In fact, the only headline issue on which Kissinger comments is Russia’s grab for more power in Ukraine and elsewhere along its European borders. If you think Vladimir Putin is the devil incarnate, or the second coming of Stalin, you need to learn about Kissinger’s notably evenhanded interpretation of how this crisis emerged – with which I broadly agree. His ideas for easing East-West tensions deserve much more attention, too.

Ultimately, however, what I found most interesting about the interview has to do with what I have always found most disappointing about Kissinger – his failure to help develop a distinctly American version of “realist” diplomatic thinking.

At the start of the interview, Kissinger does a good job of defining the debate between realists (supposedly like himself) and “idealists” that has shaped much of American foreign policy since the end of World War II: “The way the debate is conventionally presented pits a group that believes in power as the determining element of international politics against idealists who believe that the values of society are decisive.” As this statement suggests, he (correctly) views the dichotomy as “simplistic” and “artificial,” but does (also correctly) acknowledge that these terms can influence how leaders order their priorities and strike balances among competing objectives.

Yet however important these concepts to American strategists, as I’ve pointed out, even avowed realists like Kissinger have consistently overlooked the single most important ingredient for successfully pursuing this approach – understanding geography and its implications. In fact, wherever they’ve stood on the realist-idealist spectrum, U.S. leaders have for decades followed a strategy that’s almost willfully defined geography out of existence. Both Democrats and Republicans alike, during and after the Cold War, have carried out policies of military intervention, alliance building, and economic integration, that are much more appropriate for a small, highly vulnerable country than for a continent-spanning power protected by two wide oceans.
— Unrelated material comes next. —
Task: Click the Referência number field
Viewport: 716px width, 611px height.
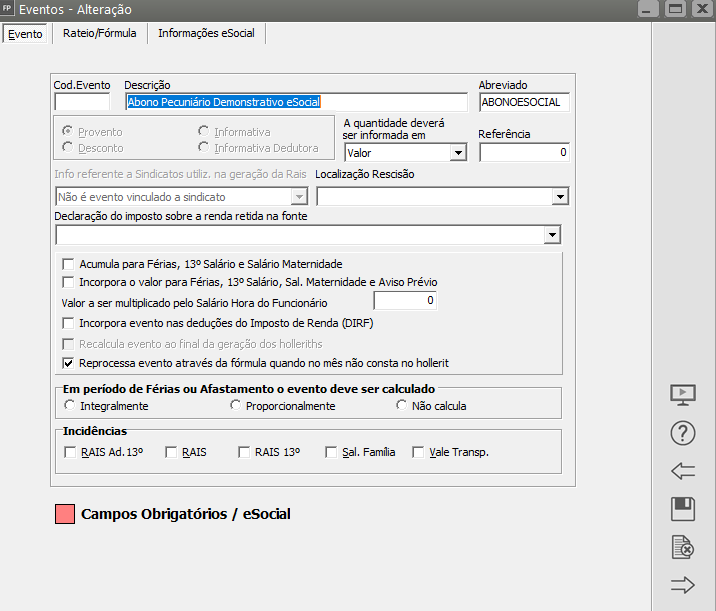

From a geopolitical perspective, even Kissinger’s well known preoccupation with creating and preserving “international order” is a sign of diplomatic hubris rather than a hallmark of prudence and pragmatism. Why, after all, would such a serious and knowledgeable student of the past believe that disorder, including widespread chaos, is a natural – much less achievable – goal for a world lacking consensus on fundamental values and norms of behavior? And as a result, why has Kissinger been so thoroughly convinced – along with so many other political friends and foes – that for a country with the advantages enjoyed by the United States, surviving and prospering amid this tumult is a much more feasible aim than bringing it to an end, or even significantly moderating it?

Finally, the National Interest interview also confirms another big weakness of both Kissinger’s version of realism and post-World War II foreign policy – a refusal to think seriously about economics. The word isn’t even mentioned. In principle, anyway, neglecting wealth and its creation was understandable for America for most of the Cold War. The United States was predominant, it had no challengers on this front, and the chief threats Americans faced seemed overwhelmingly military. Since the early 1970s, however – not so so coincidentally, when Kissinger was most prominent – keeping this spot blind has been inexcusable. For in this material world, from where does Kissinger think power in all of its tangible forms ultimately springs?

Still, with the exception of China policy (where his consulting business has compromised his analysis, in my view), I’m glad Kissinger remains active on policy issues and continues advising politicians. He may be 92, but he’s orders of magnitude wiser, deeper, and sharper than virtually anyone else in America’s foreign policy establishment.